> [PROBLEM DETAILS]: Reproduce the entries that follow precisely, setting aside any images.

> [DATA FOR THIS TASK]:
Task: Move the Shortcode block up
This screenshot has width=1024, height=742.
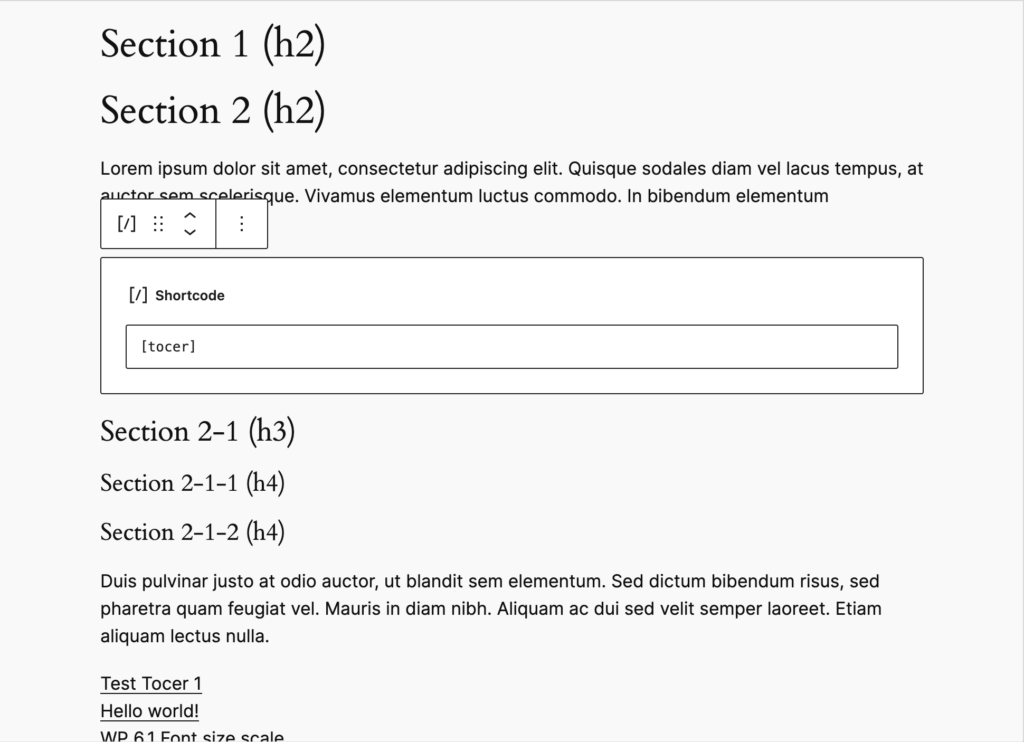Action: pos(190,216)
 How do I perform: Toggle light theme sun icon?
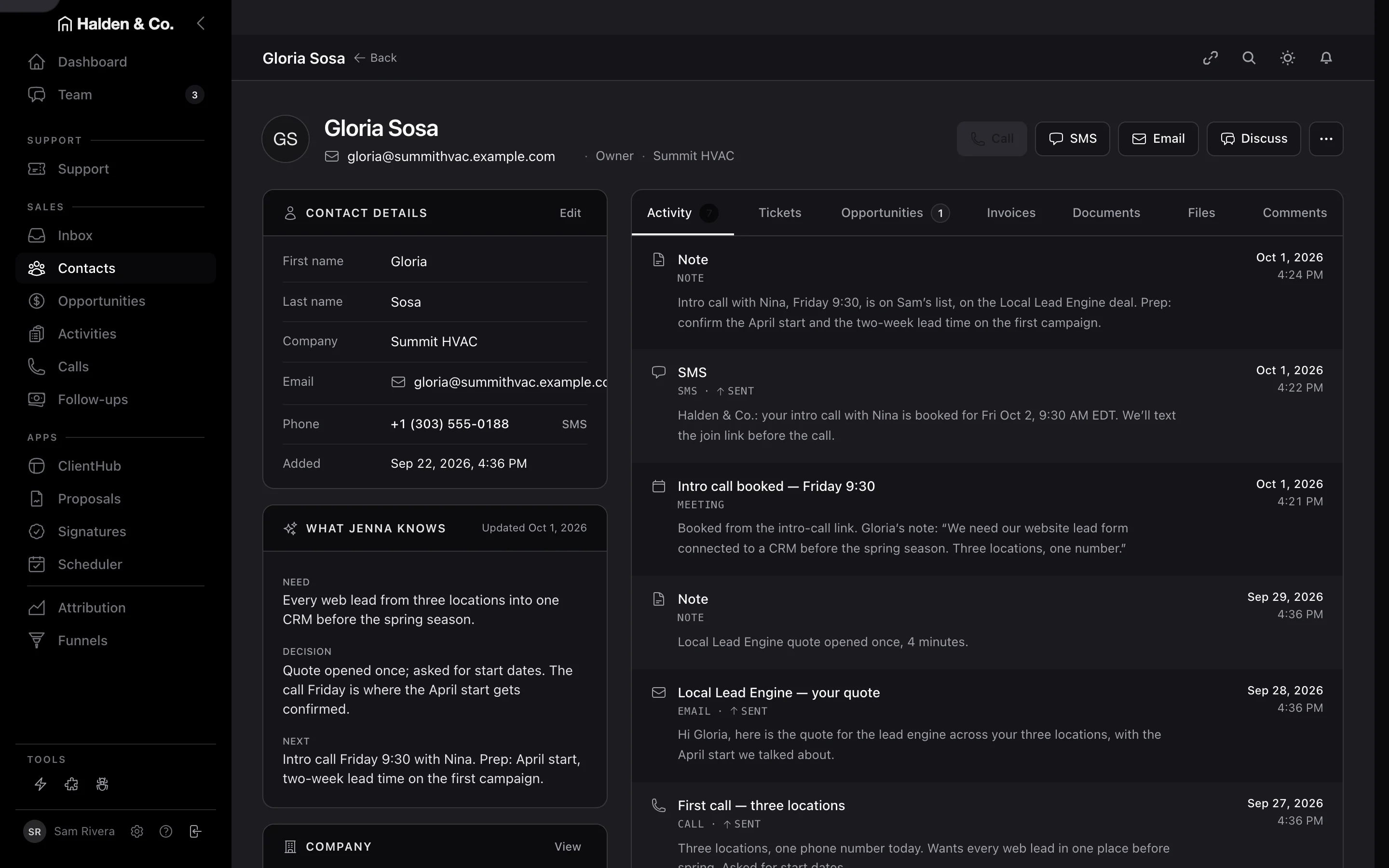1287,58
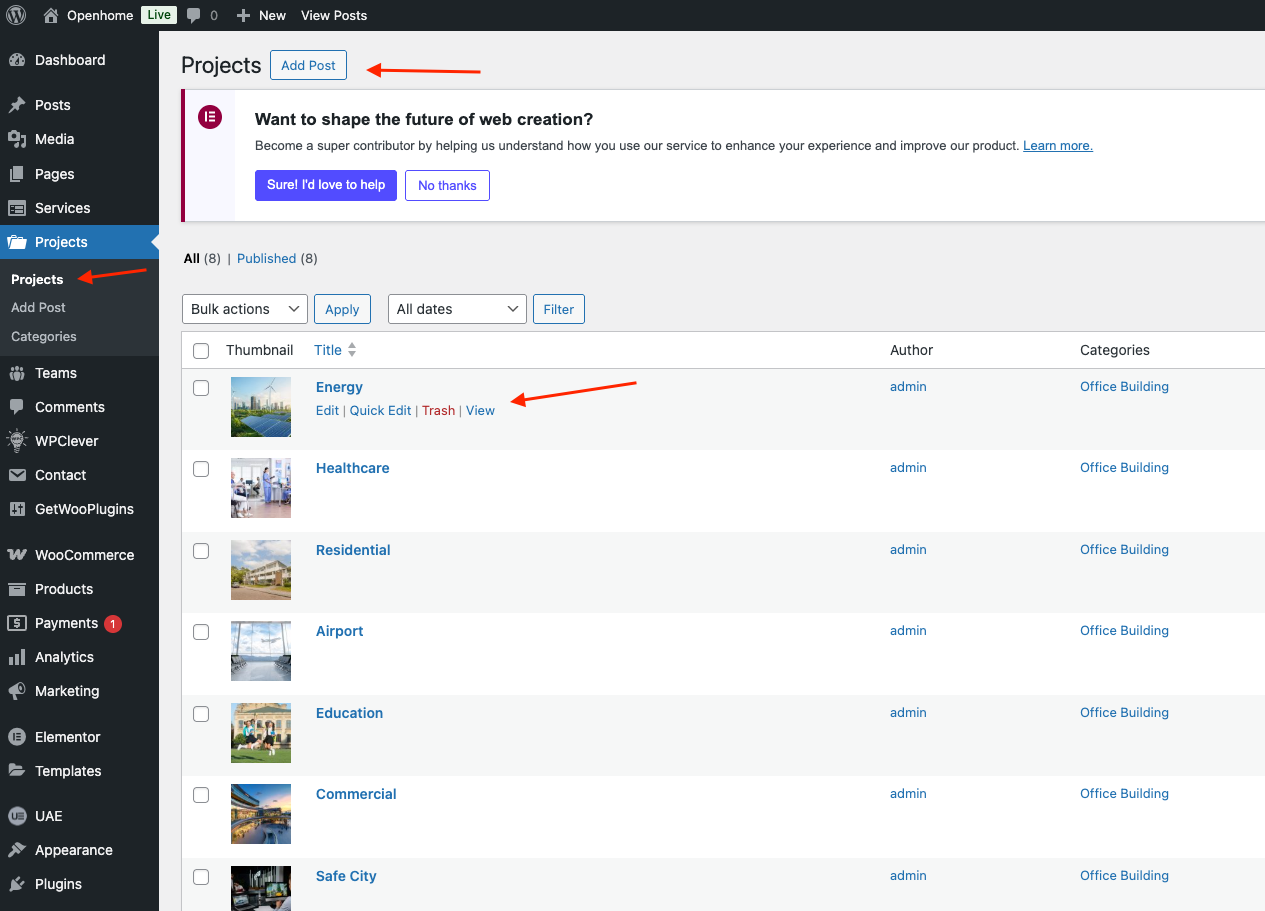Open the Bulk actions dropdown
Screen dimensions: 1265x911
(244, 309)
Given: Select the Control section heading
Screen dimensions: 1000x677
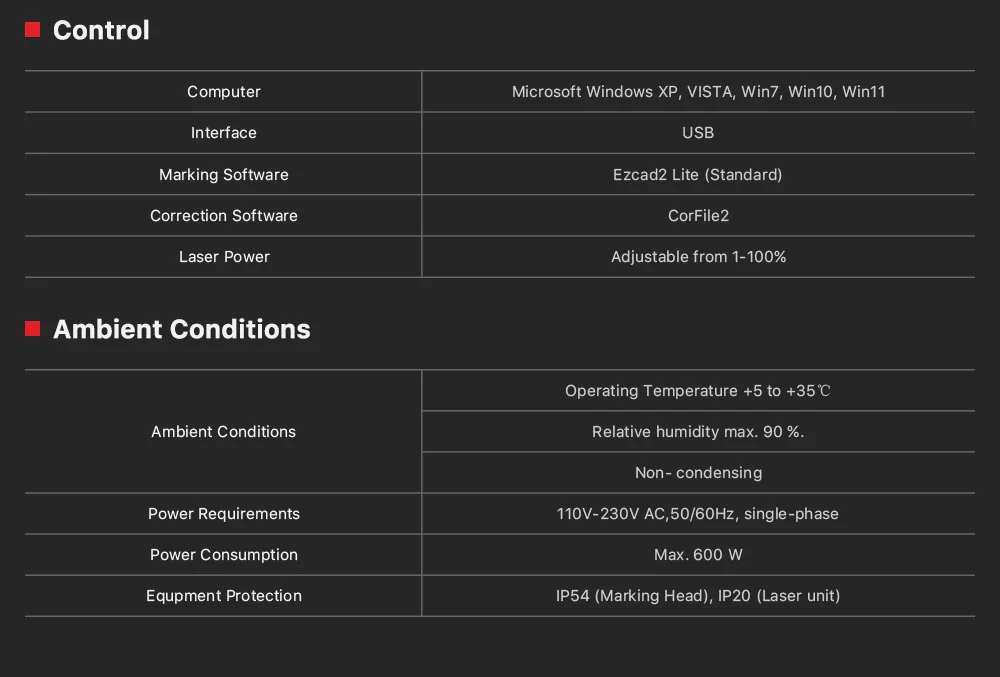Looking at the screenshot, I should click(101, 30).
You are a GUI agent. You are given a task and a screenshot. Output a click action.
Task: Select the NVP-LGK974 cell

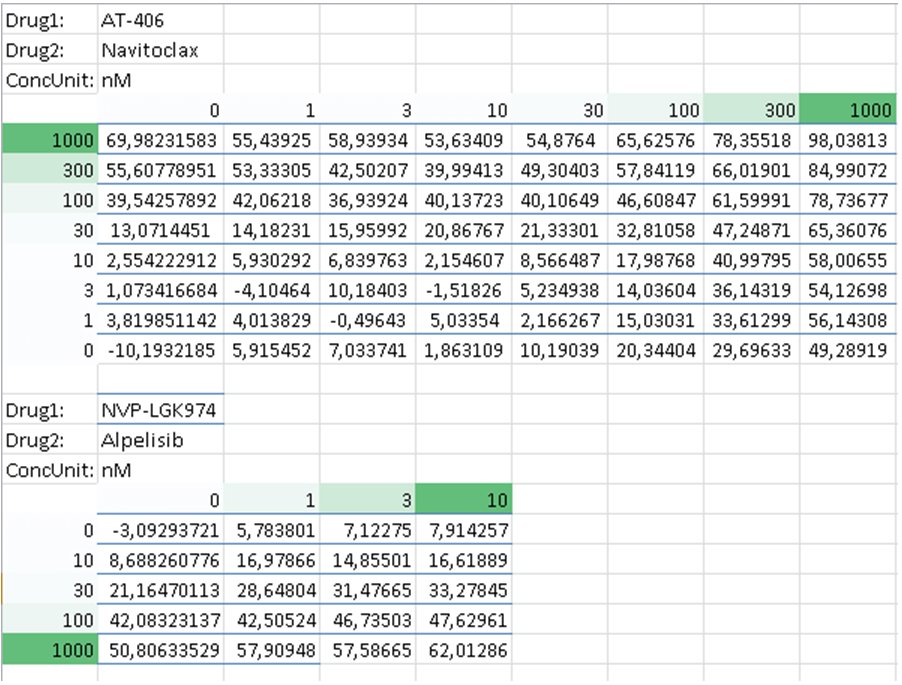tap(160, 410)
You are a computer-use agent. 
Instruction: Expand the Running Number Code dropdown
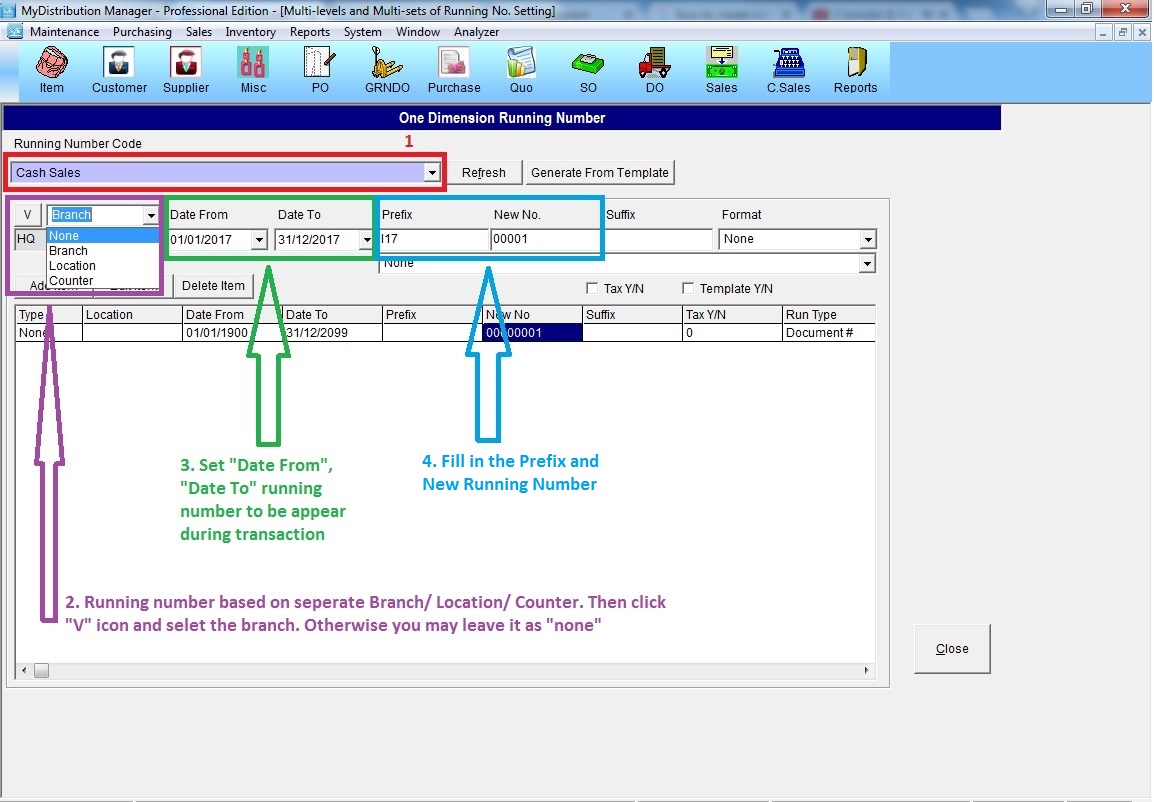tap(432, 173)
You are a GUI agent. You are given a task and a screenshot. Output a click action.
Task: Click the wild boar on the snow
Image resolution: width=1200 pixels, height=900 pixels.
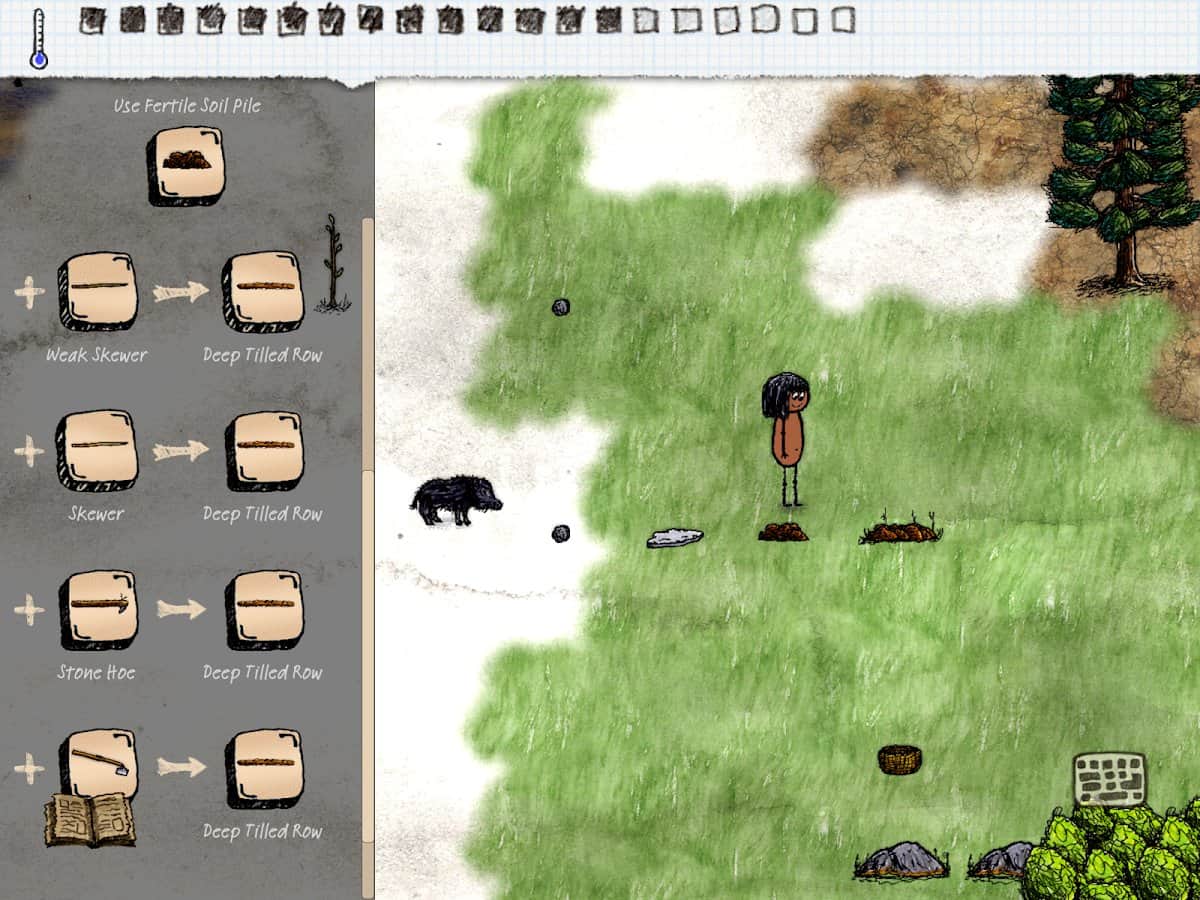click(456, 500)
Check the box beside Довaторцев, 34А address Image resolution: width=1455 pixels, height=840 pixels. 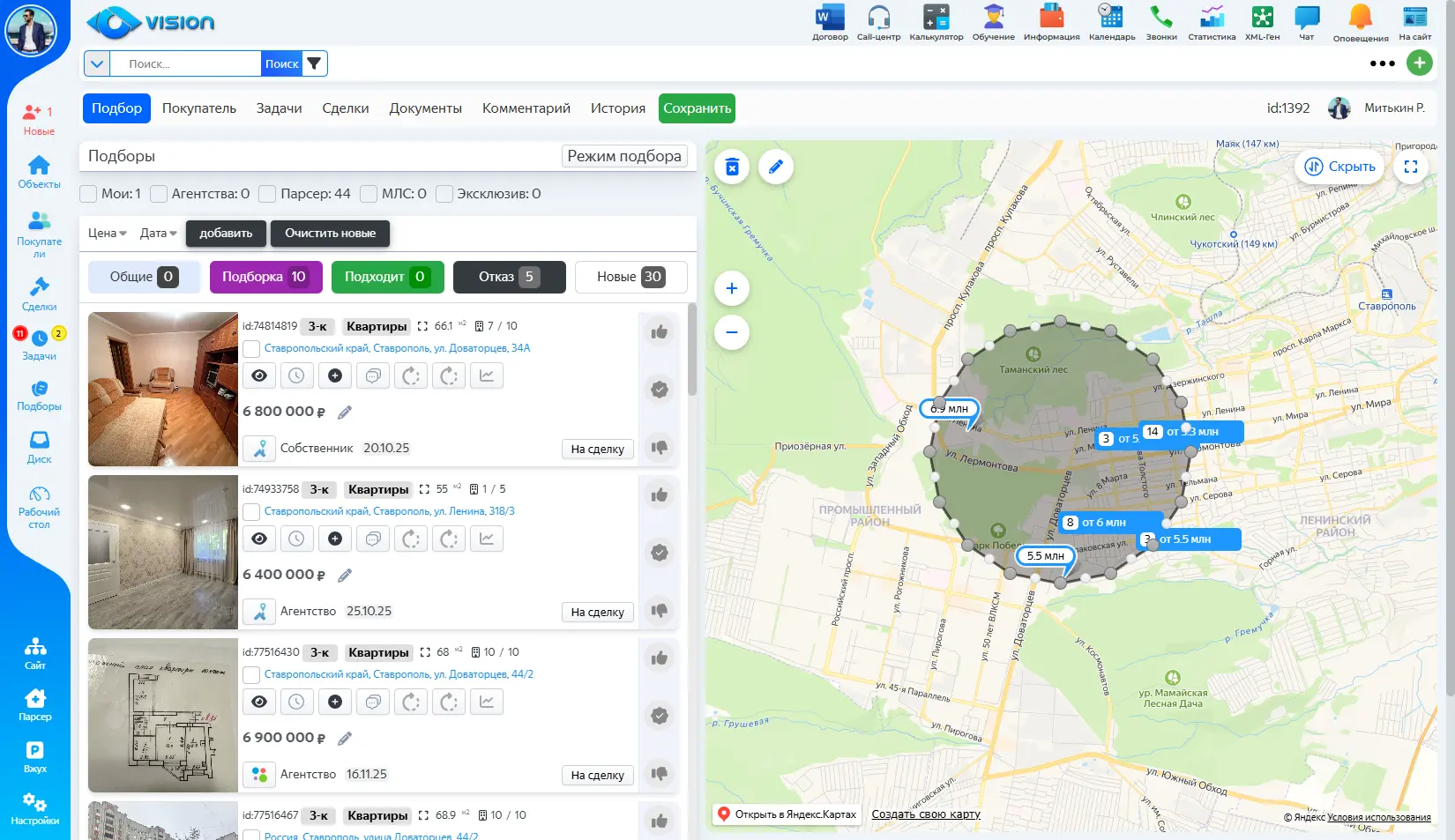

> [OUTPUT FOR THIS TASK]:
Task: Move the Shortcode block up
This screenshot has width=1024, height=742.
Action: pos(190,216)
 How do I perform: Toggle light theme sun icon?
1287,58
Open the Bulk actions dropdown
Screen dimensions: 1265x911
(244, 309)
Given: Select the Control section heading
Screen dimensions: 1000x677
Looking at the screenshot, I should click(101, 30).
You are a GUI agent. You are given a task and a screenshot. Output a click action.
Task: Select the NVP-LGK974 cell

tap(160, 410)
You are a computer-use agent. 
Instruction: Expand the Running Number Code dropdown
tap(432, 173)
You are a GUI agent. You are given a task and a screenshot. Output a click action.
Task: Click the wild boar on the snow
Image resolution: width=1200 pixels, height=900 pixels.
click(456, 500)
Check the box beside Довaторцев, 34А address Image resolution: width=1455 pixels, height=840 pixels. 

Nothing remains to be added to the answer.